President Roosevelt’s first 100 days became legendary for the passage of 15 major laws, setting a benchmark for future administrations. Perkins guided the Federal Emergency Relief Administration that provided $500 million in initial aid. A lover of the outdoors, Roosevelt also tasked her with creating the Civilian Conservation Corps (CCC) to employ young men. They planted more than two billion trees and created 800 state parks. The CCC hired 200,000 Black men, whose unemployment rate was 30 to 60 percent greater than for white workers. Perkins organized the Division of Negro Labor and threatened to suspend the CCC program in Georgia because of discrimination. As the industrial relations specialist Henry Guzda wrote in Monthly Labor Review, “The black-oriented programs and policies initiated under Perkins’ direction seem modest by today’s standards… But the programs she started left a legacy for programs of the 1960s and 1970s.”

During the Great Depression, older people were the first to lose their jobs, and 30 to 50 percent sought financial support from their families. Perkins knew Roosevelt didn’t want to encourage the laziness that, rightly or wrongly, was associated with government handouts. With the Social Security Act, workers received money as an earned benefit in retirement. The legislation faced pushback from both sides of the political sphere. As Peskin said, “This was not accepted wisdom at that time. This was a novel, radical approach.”

As Berg wrote, if Social Security was Perkins’ pride, the Fair Labor Standards Act was her joy. The Act that set the groundwork for the Occupational Safety and Health Administration (OSHA), covering 12 million people, increasing wages for 300,000 people, and decreasing work hours for a million workers, who were guaranteed overtime pay. More significantly, it also changed many Americans’ lifestyles, mandating regular rest and leisure.

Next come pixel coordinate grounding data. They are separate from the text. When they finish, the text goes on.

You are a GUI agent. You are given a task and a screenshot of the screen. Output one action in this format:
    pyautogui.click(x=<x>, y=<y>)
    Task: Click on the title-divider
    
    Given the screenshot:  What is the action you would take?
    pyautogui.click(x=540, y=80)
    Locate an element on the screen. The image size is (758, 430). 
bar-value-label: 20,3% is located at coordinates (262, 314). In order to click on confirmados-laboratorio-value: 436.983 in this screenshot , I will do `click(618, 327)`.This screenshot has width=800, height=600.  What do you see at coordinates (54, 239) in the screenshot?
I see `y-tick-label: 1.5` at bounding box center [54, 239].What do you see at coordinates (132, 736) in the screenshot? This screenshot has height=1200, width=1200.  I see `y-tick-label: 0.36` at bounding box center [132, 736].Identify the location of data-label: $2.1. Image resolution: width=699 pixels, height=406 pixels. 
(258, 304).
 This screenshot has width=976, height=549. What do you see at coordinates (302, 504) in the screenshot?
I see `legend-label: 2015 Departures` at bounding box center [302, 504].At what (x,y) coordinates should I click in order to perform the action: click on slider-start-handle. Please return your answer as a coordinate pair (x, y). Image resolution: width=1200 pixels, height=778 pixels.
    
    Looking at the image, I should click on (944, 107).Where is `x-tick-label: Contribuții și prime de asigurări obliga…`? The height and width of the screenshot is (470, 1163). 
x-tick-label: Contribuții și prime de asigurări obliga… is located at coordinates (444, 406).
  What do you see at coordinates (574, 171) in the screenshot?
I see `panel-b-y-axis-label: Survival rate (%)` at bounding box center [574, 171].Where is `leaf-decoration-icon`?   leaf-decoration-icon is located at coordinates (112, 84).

There was one goal on Perkins’ list, however, that she couldn’t accomplish: universal health insurance. The American Medical Association lobbied against its inclusion in the Social Security Act, but Perkins hoped it would be amended later. An increasingly booming economy and a decreased wartime workforce popularized offering private insurance as an incentive for potential employees, effectively blocking national single-payer insurance.

Perkins also struggled to garner support for German-Jewish refugees fleeing Nazi persecution. During this time, the Immigration Service was housed inside the Department of Labor. Perkins previously saved the International Labor Organization (ILO) by aiding persecuted European labor leaders in seeking asylum in Canada. But she had little power to fight restrictive immigration laws passed in the 1920s. The historian Bat-Ami Zucker wrote in American Jewish History that Perkins “was an exception to the indifference and often patronizing attitudes within government circles towards the suffering of Jewish refugees.” Battling nationalist attitudes that still hold sway in parts of the U.S.—unfounded fears of immigrants stealing jobs and spreading dangerous religious ideologies—Perkins helped some 20,000-30,000 Jews enter on visitor visas, and rescued around 400 Jewish children. She intervened in hundreds of individual cases, from Sigmund Freud to the Von Trapp family.